Stored items
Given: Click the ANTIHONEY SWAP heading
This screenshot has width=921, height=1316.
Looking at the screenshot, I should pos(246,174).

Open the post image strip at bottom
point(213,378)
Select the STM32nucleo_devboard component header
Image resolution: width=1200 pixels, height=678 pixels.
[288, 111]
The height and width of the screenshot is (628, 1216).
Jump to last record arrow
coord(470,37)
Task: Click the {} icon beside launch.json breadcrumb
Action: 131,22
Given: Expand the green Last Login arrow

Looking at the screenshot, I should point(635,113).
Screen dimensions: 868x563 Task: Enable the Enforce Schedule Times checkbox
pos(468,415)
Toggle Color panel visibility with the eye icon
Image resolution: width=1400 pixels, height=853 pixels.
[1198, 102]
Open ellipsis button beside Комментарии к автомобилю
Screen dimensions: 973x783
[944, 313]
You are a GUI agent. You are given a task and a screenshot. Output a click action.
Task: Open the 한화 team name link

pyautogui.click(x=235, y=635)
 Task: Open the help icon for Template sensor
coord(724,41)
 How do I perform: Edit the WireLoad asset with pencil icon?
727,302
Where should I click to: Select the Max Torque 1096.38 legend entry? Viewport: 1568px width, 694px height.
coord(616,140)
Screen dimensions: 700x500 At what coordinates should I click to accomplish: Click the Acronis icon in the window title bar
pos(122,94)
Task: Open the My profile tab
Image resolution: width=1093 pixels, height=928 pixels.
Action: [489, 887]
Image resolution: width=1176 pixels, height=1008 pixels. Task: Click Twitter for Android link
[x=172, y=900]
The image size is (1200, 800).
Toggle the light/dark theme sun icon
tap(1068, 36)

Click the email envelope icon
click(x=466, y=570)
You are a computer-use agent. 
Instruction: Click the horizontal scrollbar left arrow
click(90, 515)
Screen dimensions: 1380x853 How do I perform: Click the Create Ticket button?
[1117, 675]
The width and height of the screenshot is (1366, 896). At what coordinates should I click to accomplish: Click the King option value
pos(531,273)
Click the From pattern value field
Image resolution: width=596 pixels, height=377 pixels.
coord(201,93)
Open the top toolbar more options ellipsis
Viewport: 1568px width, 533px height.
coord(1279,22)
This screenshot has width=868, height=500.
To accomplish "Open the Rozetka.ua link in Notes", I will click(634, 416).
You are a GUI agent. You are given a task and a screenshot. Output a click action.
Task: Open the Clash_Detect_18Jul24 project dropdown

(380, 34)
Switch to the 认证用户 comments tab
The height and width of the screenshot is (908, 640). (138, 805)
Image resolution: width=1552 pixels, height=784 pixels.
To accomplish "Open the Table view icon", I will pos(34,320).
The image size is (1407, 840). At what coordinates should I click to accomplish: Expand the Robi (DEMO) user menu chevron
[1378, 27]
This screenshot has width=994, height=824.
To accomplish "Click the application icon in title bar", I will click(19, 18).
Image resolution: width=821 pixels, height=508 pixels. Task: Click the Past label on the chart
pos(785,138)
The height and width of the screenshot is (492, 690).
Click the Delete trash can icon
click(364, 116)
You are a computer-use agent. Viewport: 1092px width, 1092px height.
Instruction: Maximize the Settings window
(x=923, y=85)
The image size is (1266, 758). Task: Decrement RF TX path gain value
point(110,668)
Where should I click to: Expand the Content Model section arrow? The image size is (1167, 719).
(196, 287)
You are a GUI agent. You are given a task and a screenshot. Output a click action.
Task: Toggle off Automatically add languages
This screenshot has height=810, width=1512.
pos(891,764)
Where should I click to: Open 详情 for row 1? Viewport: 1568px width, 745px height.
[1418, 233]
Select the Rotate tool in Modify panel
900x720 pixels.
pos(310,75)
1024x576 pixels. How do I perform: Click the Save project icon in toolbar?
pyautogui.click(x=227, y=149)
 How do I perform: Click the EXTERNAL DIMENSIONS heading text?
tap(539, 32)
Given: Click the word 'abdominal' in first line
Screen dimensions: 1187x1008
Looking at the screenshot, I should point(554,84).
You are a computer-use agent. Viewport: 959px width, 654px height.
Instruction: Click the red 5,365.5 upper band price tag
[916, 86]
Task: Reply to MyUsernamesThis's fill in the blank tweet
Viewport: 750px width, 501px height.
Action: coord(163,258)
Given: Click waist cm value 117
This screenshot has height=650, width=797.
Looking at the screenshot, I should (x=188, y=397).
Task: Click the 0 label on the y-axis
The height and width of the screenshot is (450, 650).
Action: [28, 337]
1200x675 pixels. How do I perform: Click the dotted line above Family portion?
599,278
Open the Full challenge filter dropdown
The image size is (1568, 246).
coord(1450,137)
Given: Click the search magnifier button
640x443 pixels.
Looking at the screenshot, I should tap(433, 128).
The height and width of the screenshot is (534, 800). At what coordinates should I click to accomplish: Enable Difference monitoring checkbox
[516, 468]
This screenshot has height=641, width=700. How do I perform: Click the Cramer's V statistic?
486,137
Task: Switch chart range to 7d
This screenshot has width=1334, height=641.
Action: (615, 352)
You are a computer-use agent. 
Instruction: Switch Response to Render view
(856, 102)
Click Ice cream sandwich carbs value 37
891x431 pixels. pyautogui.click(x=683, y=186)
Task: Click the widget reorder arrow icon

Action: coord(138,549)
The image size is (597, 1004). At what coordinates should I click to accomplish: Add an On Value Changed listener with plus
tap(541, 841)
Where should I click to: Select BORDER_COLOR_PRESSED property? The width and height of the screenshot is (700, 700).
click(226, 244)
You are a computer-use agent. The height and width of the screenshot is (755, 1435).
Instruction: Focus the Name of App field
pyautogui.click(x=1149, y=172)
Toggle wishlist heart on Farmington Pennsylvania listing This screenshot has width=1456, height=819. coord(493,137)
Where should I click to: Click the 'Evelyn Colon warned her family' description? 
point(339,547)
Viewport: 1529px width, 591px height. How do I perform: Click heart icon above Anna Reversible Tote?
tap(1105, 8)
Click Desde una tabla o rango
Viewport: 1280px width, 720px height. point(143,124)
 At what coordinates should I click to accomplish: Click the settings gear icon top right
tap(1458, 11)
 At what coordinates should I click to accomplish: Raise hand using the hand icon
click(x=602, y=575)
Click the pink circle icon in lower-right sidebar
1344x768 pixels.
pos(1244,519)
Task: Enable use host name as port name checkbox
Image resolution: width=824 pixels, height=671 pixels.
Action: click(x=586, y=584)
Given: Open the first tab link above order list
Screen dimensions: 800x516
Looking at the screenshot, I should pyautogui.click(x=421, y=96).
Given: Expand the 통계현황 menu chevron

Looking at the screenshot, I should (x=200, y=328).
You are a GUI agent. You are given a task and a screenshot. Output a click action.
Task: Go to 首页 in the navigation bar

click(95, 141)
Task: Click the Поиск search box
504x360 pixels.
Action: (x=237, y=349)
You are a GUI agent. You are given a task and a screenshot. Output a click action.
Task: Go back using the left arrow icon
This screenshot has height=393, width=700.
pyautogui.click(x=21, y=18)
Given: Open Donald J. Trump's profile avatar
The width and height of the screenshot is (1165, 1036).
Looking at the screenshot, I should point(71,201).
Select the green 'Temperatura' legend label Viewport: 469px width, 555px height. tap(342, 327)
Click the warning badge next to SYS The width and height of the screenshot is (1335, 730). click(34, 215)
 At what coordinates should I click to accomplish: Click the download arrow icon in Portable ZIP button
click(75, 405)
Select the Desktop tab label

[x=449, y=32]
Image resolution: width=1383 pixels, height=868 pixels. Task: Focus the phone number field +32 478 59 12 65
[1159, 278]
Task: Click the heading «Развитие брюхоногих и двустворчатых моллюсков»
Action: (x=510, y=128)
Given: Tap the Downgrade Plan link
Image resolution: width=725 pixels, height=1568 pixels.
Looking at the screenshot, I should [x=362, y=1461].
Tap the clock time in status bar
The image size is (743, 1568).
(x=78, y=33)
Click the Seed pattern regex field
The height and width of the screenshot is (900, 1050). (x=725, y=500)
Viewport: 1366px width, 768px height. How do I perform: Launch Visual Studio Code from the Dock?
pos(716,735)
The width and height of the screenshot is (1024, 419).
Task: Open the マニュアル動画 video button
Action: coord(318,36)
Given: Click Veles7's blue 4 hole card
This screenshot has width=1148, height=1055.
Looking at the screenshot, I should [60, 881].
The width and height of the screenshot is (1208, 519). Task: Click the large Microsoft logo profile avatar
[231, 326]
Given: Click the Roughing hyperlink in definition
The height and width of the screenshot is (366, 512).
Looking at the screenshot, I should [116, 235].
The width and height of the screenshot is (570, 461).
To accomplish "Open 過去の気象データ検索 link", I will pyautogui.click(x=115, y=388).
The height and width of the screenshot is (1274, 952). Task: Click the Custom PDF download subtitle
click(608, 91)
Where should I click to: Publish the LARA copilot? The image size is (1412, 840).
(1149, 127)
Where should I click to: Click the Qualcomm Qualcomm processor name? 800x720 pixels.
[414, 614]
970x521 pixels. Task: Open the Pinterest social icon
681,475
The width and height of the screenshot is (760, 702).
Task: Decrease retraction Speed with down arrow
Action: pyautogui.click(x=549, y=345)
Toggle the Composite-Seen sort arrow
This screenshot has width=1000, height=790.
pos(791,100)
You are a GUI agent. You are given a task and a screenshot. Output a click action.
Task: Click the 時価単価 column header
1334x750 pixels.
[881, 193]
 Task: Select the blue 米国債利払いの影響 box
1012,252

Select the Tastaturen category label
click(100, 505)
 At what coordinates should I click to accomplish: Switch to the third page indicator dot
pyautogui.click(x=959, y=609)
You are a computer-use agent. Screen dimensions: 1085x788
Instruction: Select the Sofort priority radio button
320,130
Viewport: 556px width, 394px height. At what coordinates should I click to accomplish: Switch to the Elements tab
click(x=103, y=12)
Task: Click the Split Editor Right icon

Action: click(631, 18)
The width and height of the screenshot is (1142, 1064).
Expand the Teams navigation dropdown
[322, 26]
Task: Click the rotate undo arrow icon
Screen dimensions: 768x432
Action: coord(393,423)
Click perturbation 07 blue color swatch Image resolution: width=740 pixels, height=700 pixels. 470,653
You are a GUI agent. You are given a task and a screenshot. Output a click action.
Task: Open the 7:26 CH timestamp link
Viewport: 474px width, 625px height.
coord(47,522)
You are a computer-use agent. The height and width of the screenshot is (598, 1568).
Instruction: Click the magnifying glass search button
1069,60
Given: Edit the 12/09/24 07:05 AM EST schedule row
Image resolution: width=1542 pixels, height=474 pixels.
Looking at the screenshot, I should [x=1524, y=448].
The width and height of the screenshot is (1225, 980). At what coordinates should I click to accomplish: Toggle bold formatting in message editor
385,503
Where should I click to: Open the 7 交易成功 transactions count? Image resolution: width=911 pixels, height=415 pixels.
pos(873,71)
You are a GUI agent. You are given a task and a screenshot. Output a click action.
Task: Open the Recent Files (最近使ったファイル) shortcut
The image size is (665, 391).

**Directions for this task**
Working through the entries above, copy every line in which "header" is found.

**Solved exercise**
Select the STM32nucleo_devboard component header
Task: Click the 時価単価 column header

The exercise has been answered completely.